• **Exercise directions**
Copy out every line below that contains the string "width".

• **Supplied records**
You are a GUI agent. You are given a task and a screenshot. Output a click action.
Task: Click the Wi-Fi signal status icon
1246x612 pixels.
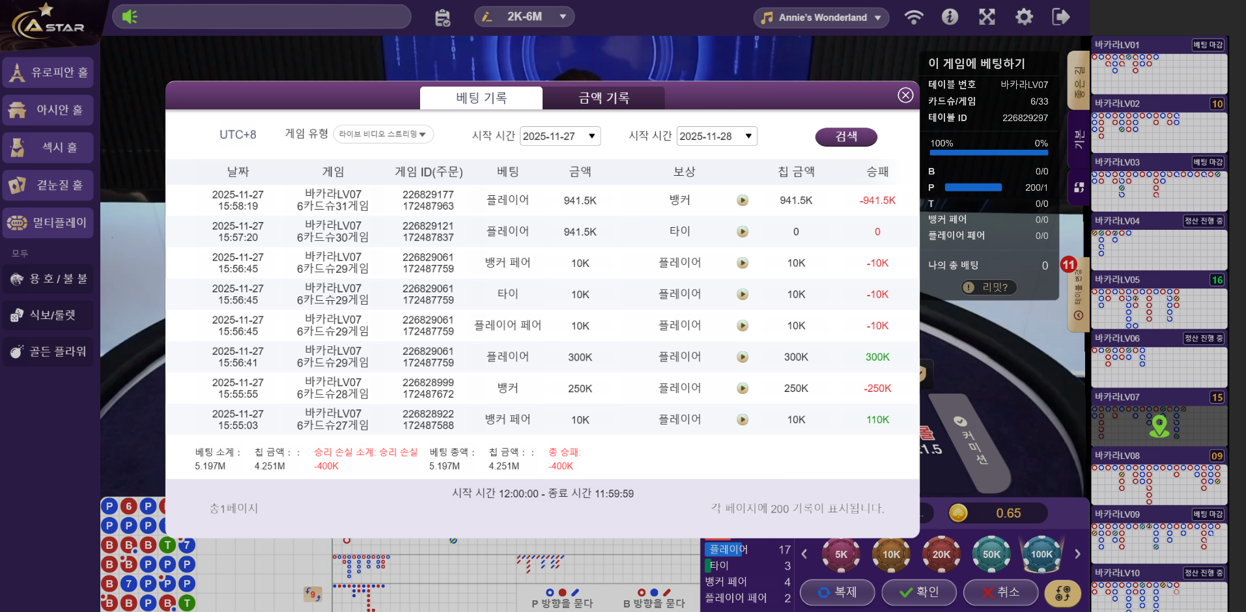(x=914, y=17)

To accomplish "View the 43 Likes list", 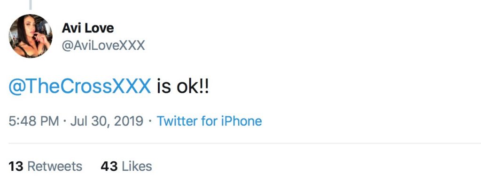I will (x=126, y=167).
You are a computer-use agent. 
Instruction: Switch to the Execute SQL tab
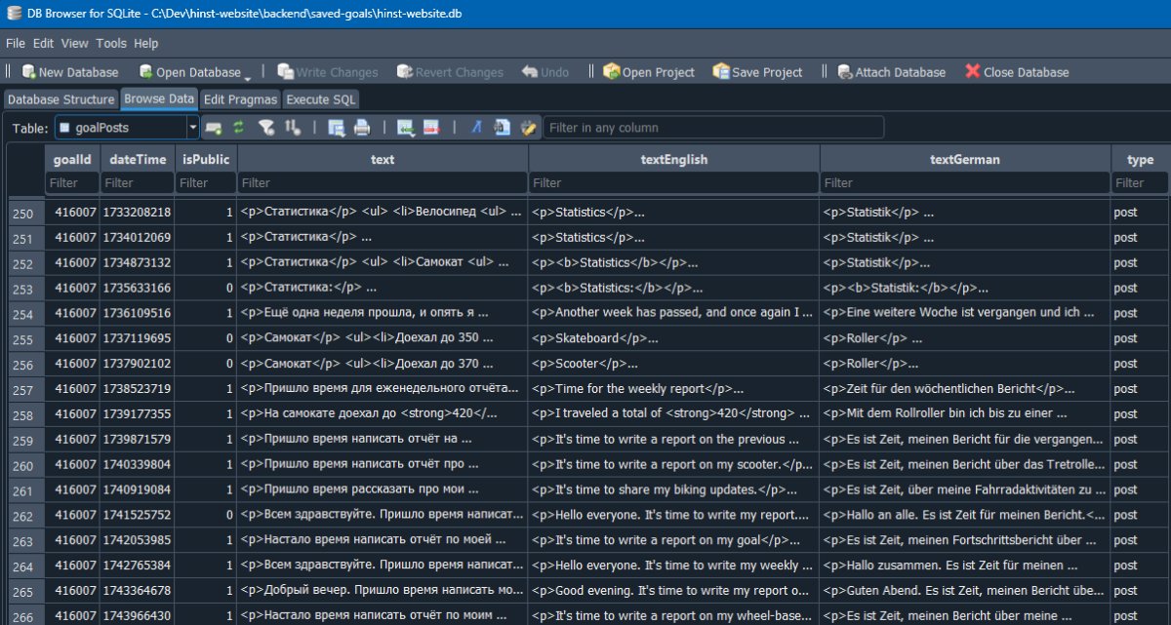click(320, 99)
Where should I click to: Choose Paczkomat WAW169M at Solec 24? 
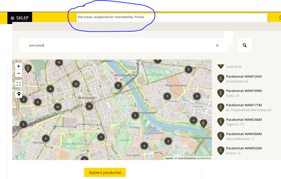[244, 91]
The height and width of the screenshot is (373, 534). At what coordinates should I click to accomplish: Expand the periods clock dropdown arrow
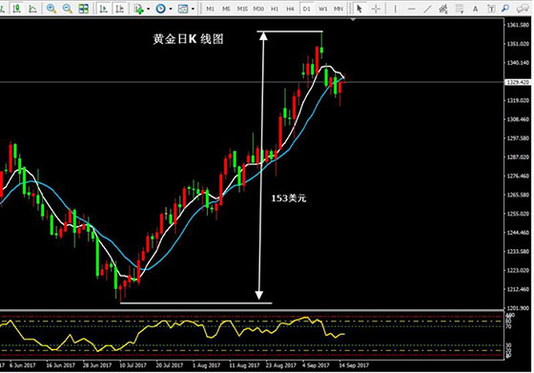coord(171,9)
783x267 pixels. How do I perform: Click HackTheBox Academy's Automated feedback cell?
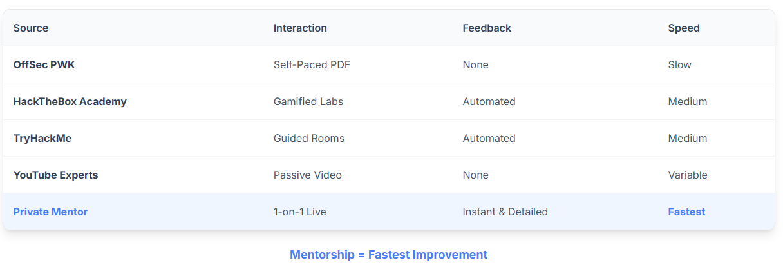click(x=489, y=101)
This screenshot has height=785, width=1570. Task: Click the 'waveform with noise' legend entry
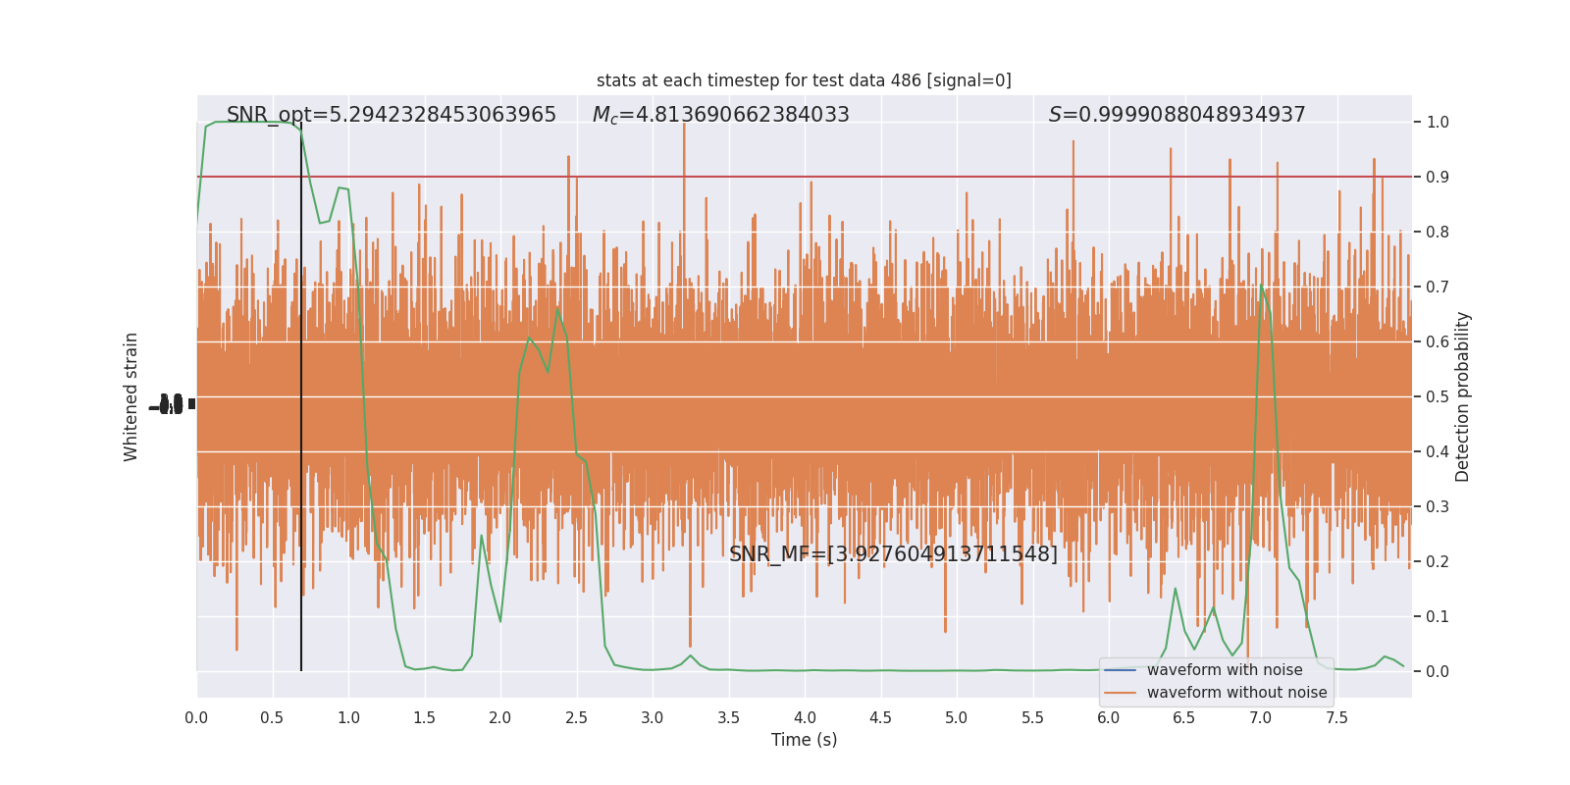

• **The output**
The height and width of the screenshot is (373, 534). At what coordinates should I click to accomplish: Expand the periods clock dropdown arrow
This screenshot has height=785, width=1570. Task: Click the 'waveform with noise' legend entry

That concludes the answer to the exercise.